I only have anecdotal evidence of this, but I suspect that a large number of malware authors are using VirusTotal to scan their own software. This is risky for the malware author, because VirusTotal indicates that if just one anti-virus engine identifies the software as malware, that a sample of the software will be sent to the other anti-virus engine vendors that didn’t identify it as malware.
However, if none of the anti-virus engines identify the software as malware, the author not only knows that they have a great 0-day to release, but also that they have just stored cached results on VirusTotal indicating that the file is clean. Many VirusTotal users will now be lead to believe that the software is clean, because the users will be presented with cached results when they scan the file themselves, using VirusTotal.
VirusTotal should always reanalyze the file with the current anti-virus definitions and optionally offer historic results to those interested in them.
Since I’ve had to explain to VirusTotal users the problems with trusting VirusTotal’s results, I know that users aren’t always reading the VirusTotal TOS and FAQs. VirusTotal needs to explain exactly what they’re providing and how it might be used, on the front page, or with the results that they provide.

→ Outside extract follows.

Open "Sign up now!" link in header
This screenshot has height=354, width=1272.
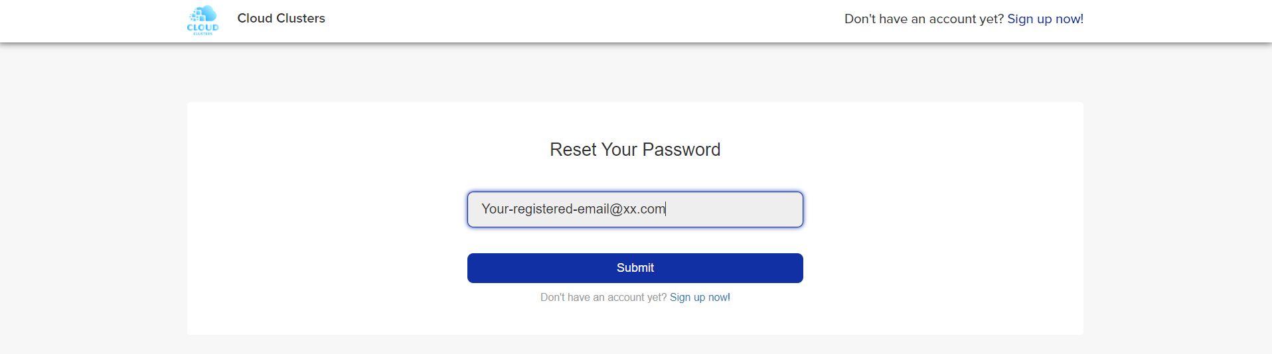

VirusTotal’s file scanning is being offered with no service level agreement, scanning is not being performed in a typical environment, cached/old results are often being displayed, your submission will be stored indefinitely and may be shared with third parties, and results that do not indicate the presence of malware do not indicate the absence of malware. Assurances from members of VirusTotal’s “community of trust” can actually do the reverse of providing warnings, by offering false assurances.
VirusTotal should clearly provide these warnings up front and reign in their VT Community project.
Not enough transparency
It’s probably not a good idea for the VirusTotal team to detail the environment that they run the anti-virus engines in, because the malware authors would quickly adapt to make VirusTotal useless to Hispasec’s intended use of the project. However, it would be nice to minimally know which options the anti-virus engines are being run with, such as what heuristic levels are being used.
Without this type of information, using VirusTotal purely as the research project that it should be, is rather useless as a research project. Citing VirusTotal is therefore like citing wikipedia.
Additionally, once a file is submitted, control is lost over that data. There is no way to know how it is stored, for how long, and who it will be revealed to. If they track an IP address to you, will they be able to show the world all of the files that you submitted? It’s likely that you violated a software license by submitting any files that you didn’t write and aren’t open source.
Not all bad
VirusTotal is adding new features and new anti-virus vendors. They obviously have some goal in mind, and they are likely meeting their customer’s needs. Unfortunately, those customers are the anti-virus vendors, and not the users. VirusTotal may have a purpose to its users. I just haven’t figured exactly out what it is yet. Please let me know how you currently use VirusTotal and how you would like it to change to meet your needs.